También señaló usted la presencia de dos realidades que en el discurso “se confrontan”.
“Eso vale en general para casi toda la oratoria martiana. Resulta insoslayable la presencia de dos realidades, confrontadas en el discurso, que ya hoy solo tienen para nosotros un valor histórico: la emigración revolucionaria, y el pueblo de la Isla”.
Martí recordó el peso del pueblo de la Isla en esa correlación.
“Por eso dijo: 'Para Cuba que sufre, la primera palabra’, y advirtió: 'De altar se ha de tomar a Cuba para ofrendarle nuestra vida, y no de pedestal, para levantarnos sobre ella’ “.
¿Cómo debemos entender esta alusión a Cuba?
“Como la patria integral que debía unir a los que vivían en la Isla y fuera de ella, cuestión que hoy adquiere dimensiones mucho más complejas y amargas. No obstante, Martí enseguida comenzó su elogio de los que 'tienen aquí las manos puestas a la faena de fundar’, de los que 'han levantado [este pueblo de amor cara a cara del dueño codicioso que nos acecha y nos divide’, se refiere al colonialismo español; y expresó su gratitud, además, por 'este pueblo de virtud’, por 'este pueblo culto, con la mesa de pensar al lado de la de ganar el pan’, poniendo el énfasis en el ejemplo de los trabajadores, 'que es respuesta de sobra a los desdeñosos de este mundo’ ”.
El tema de las dos orillas, ¿ya no es cuestión vigente para nosotros?
“Dicho tema, que lo lleva a exclamar, '¡a la patria que allí se cae a pedazos y se ha quedado ciega de la podré, hay que llevar la patria piadosa y previsora que aquí se levanta! ’, ocupa buena parte del discurso, y aunque suscita arranques de elocuencia perdurable, no es tema vigente ya para nosotros, tal como se planteaba entonces”.
Luego Martí retomó otras ideas capitales.
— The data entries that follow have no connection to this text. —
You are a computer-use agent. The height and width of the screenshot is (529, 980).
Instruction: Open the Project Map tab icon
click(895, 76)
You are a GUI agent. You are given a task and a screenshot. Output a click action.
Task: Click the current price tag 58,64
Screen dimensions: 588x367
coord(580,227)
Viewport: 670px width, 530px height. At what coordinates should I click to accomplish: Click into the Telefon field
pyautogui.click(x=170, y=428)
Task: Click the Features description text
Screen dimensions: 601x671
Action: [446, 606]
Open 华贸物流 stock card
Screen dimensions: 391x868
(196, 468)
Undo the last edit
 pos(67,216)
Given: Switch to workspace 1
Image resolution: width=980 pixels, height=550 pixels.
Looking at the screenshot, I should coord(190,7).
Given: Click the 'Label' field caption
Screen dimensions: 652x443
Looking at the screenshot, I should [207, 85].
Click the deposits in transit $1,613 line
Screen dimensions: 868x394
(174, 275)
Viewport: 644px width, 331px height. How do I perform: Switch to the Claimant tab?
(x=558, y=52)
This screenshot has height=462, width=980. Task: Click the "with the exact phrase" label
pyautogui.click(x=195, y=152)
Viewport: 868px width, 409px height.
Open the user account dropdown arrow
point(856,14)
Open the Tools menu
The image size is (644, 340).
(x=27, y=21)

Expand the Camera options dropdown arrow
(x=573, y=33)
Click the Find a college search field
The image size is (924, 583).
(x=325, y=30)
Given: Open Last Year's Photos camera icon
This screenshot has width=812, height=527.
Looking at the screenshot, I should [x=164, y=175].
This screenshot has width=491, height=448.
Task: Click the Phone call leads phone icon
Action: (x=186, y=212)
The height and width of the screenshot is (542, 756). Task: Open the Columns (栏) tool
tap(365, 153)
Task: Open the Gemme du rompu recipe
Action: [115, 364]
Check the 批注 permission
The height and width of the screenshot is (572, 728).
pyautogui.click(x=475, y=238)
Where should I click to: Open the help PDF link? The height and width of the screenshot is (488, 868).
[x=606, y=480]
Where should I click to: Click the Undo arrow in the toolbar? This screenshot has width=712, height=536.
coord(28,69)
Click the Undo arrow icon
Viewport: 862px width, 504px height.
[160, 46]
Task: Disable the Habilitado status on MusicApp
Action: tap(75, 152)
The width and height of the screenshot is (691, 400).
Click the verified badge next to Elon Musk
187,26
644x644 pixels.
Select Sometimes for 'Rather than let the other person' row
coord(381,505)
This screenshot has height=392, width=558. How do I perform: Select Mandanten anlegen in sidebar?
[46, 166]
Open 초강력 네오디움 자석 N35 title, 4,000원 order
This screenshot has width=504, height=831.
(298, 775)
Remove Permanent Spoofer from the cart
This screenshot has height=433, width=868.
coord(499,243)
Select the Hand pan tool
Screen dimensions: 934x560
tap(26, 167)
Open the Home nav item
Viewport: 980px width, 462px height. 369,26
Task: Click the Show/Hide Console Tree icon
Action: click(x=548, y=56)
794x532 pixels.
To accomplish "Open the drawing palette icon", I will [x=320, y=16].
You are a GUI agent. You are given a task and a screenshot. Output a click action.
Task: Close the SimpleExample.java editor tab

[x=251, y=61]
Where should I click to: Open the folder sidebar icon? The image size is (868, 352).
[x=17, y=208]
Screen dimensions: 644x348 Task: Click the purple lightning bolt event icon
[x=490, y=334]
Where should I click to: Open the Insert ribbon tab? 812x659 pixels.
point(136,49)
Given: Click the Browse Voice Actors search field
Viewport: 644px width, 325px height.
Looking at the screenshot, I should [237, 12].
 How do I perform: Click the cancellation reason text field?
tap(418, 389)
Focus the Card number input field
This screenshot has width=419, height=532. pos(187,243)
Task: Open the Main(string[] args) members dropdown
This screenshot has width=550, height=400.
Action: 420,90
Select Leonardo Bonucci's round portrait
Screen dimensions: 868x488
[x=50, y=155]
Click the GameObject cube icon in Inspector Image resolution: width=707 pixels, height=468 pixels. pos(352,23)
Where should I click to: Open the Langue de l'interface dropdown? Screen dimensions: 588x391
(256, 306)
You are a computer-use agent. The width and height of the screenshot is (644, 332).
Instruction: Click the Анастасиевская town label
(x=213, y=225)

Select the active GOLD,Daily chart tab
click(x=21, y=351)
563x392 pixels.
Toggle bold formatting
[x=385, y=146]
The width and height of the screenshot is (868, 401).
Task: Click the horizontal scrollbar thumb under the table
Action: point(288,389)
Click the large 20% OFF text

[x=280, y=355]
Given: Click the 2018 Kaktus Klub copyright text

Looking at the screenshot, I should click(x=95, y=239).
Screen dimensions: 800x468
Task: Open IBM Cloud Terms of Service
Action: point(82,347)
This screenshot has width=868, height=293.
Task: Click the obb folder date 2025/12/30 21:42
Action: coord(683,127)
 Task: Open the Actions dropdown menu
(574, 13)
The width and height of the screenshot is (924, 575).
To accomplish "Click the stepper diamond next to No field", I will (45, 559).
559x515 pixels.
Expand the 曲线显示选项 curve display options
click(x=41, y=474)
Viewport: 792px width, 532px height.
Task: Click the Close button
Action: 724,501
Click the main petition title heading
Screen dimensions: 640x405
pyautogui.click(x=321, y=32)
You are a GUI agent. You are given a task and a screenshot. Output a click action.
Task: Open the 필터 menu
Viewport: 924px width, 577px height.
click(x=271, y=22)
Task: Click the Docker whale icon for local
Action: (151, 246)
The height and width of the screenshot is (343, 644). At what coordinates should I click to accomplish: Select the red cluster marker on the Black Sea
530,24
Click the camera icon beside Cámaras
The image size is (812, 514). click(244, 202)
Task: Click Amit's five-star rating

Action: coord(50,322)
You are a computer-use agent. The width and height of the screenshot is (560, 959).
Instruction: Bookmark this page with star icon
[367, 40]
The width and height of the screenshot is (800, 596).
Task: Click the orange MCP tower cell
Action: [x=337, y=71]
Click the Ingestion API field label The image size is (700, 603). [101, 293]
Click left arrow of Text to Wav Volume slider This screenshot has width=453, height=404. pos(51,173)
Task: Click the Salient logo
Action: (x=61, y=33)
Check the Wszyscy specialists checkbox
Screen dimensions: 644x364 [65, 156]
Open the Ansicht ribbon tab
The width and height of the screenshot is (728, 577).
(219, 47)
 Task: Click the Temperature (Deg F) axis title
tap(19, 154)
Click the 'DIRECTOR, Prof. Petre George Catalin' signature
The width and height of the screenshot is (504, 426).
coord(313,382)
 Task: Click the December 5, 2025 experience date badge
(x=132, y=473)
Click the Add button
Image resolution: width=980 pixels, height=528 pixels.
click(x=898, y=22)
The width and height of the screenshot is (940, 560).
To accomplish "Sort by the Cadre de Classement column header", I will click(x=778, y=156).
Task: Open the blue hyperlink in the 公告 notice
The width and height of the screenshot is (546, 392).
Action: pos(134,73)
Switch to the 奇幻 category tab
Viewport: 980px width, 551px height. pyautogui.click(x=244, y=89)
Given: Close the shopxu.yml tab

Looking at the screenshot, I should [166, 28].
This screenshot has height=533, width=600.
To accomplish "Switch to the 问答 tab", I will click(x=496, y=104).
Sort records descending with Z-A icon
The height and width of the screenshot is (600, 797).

“Una de ellas toca el tema eterno, para la filosofía y para la política, de la libertad. Aquí es preciso distinguir varios planos. De entrada Martí, partiendo de la experiencia poscolonial de América Latina que él conoció, alerta sobre el 'peligro grave de seguir a ciegas, en nombre de la libertad, a los que se valen de ella para desviarla en beneficio propio’ y ensalza a 'los cubanos que ponen su opinión franca y libre por sobre todas las cosas’ “.